A dear friend recently lost her grandmother. The funeral was well-attended, as Grandma Ruth had lived a long life and endeared herself to many. Grandma Ruth and Grandpa Al had eight children, and four of the eight children were divorced, remarried, and had stepchildren. When my friend described the funeral, I was envisioning a giant picture of a family tree with branches upon branches connecting the entire cast of characters. At the top of the tree was Grandma Ruth, who opened her heart to her entire family, whether related by blood, adoption, marriage, remarriage, or simply kinship. I was delighted to hear that her step-grandchildren paid tribute, recognizing that Grandma Ruth accepted them as her own when they often felt they were merely part of their family’s “baggage.”
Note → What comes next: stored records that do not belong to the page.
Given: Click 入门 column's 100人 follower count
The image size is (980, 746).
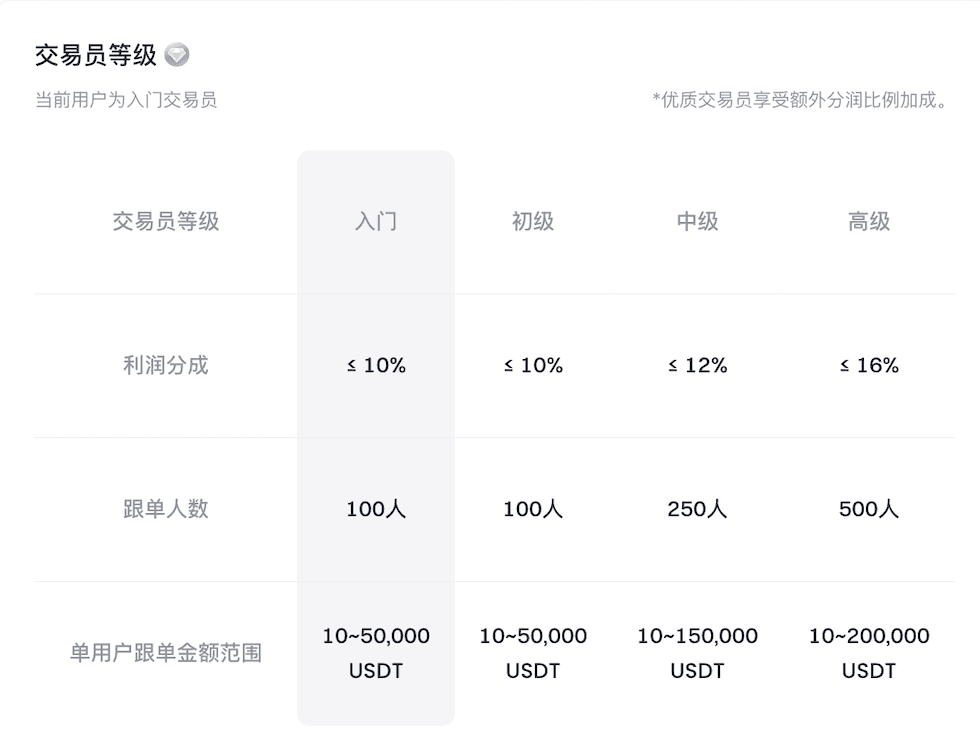Looking at the screenshot, I should [376, 510].
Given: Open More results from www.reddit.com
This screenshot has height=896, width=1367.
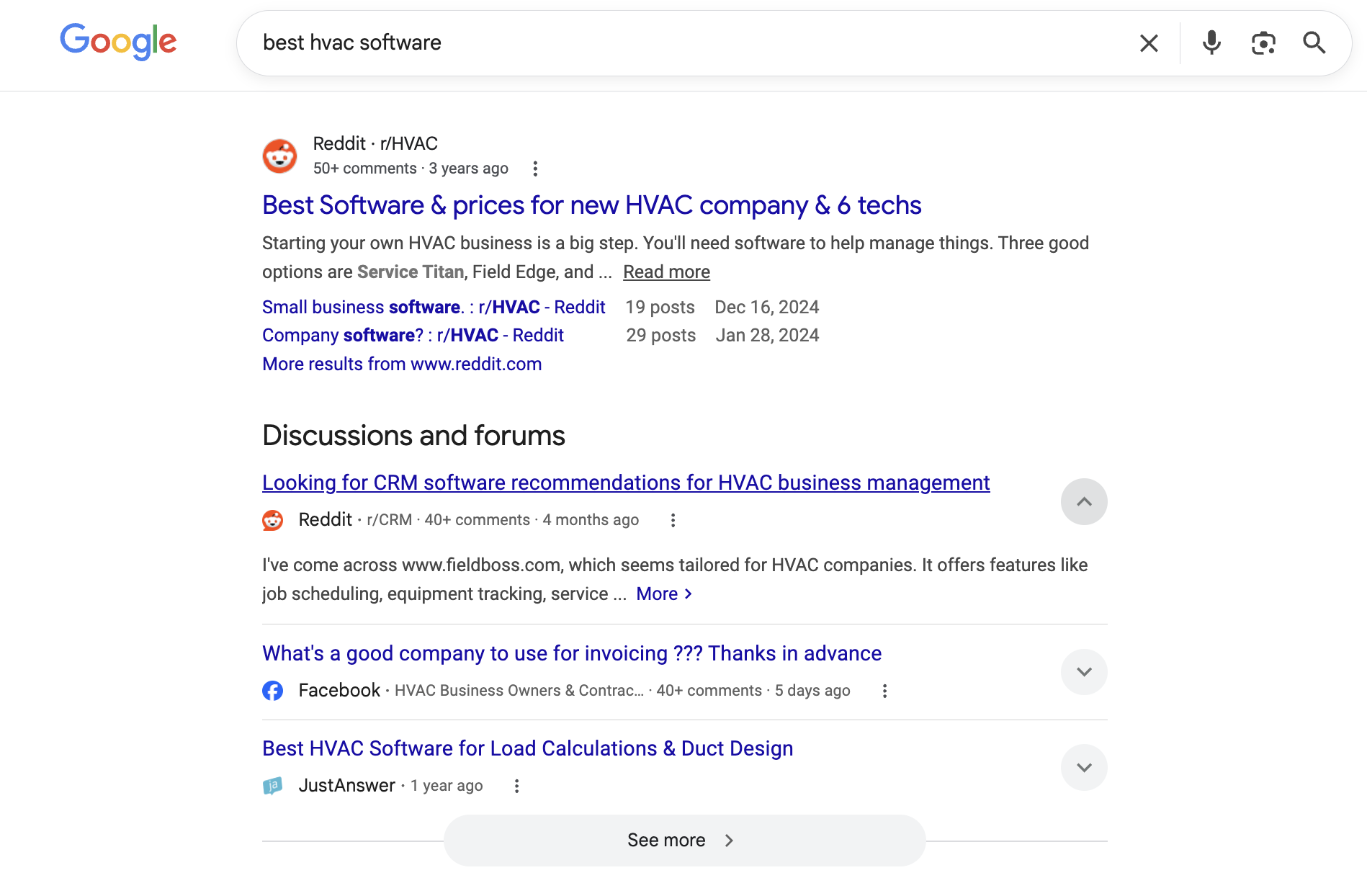Looking at the screenshot, I should click(402, 364).
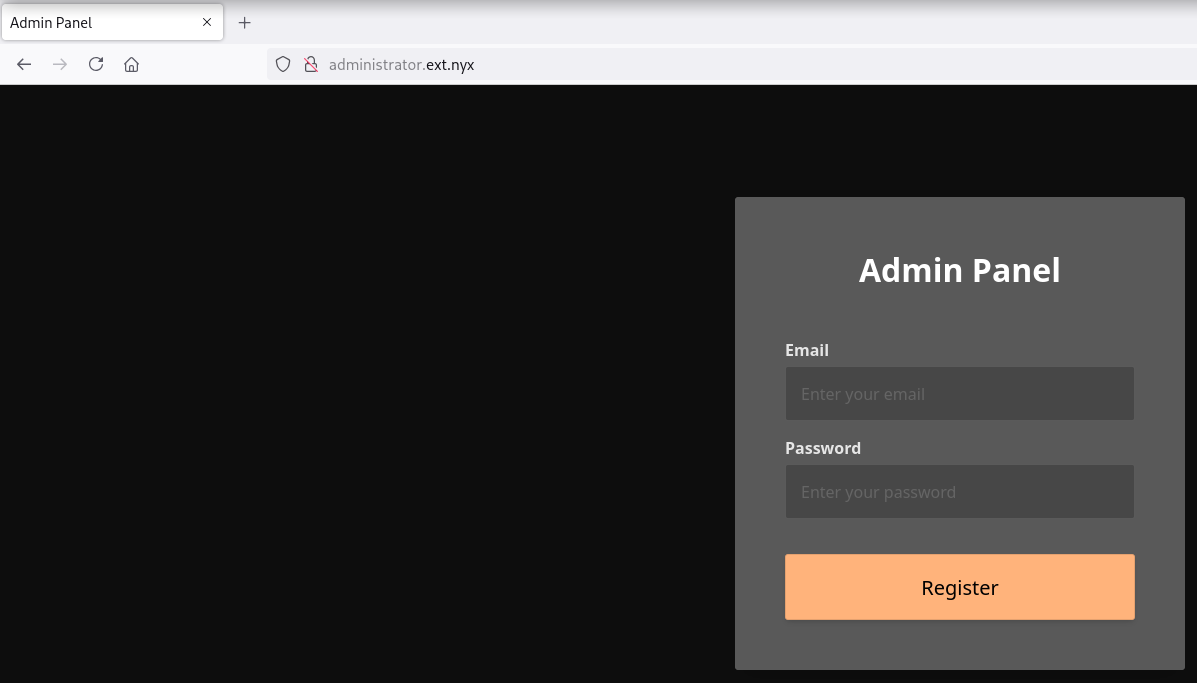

Too bad this is the exception rather than the rule. I’ve heard many stories about evil stepmothers or stepfathers and unfair treatment in blended families. It’s a fact of life in the 21st century that our families no longer consist of a mother and father of the same race and religion, with 2.5 children and a dog. Family is complicated. It’s messy. No two families look alike. And everybody thinks the solution is unconditional love. I can write about unconditional love until my fingers fall off, but sometimes it’s not realistic. How can a daughter unconditionally love her stepfather when he molested her? How can a son unconditionally love his mother when he thinks she abandoned him?
In theory, unconditional love is absolutely the answer. Just read “Tuesdays With Morrie” by Mitch Albom if you need further proof. To me, unconditional love can be as complicated as your family tree. The biology factor in unconditional love is easy to understand, but what’s not so easy is when there’s no biology. Your parents got divorced when you were young. Each of them remarried people with children from prior marriages. Are you supposed to unconditionally love your new stepparent? Are their kids supposed to love your mom or dad unconditionally? I think that’s a lot to expect.
Then factor in grandparents, aunts, uncles, cousins, step-cousins (is there such a thing?) and family friends who are honorary aunts and uncles. The branches of these family trees are so intertwined they look like spaghetti on a plate. Complicated is an understatement! Can you imagine their holiday newsletter? Hundreds of people on the email list, and footnotes galore explaining who’s who. Yet everybody loves everybody at least once a year, right? Ha! Certainly not in the case of the families who have asked to sit at my conference table.
Maybe what’s needed instead of unconditional love is unconditional acceptance. That’s what Grandma Ruth did.